**ASSIGNED TASK:**
Would you return the entries exactly, with every line intact?

**DATA SUPPLIED:**
:::::

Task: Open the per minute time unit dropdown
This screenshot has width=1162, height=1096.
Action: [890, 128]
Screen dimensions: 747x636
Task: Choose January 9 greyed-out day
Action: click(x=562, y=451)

:::::

**RESPONSE AREA:**
Task: Open the per minute time unit dropdown
This screenshot has width=1162, height=1096.
Action: [890, 128]
Screen dimensions: 747x636
Task: Choose January 9 greyed-out day
Action: click(x=562, y=451)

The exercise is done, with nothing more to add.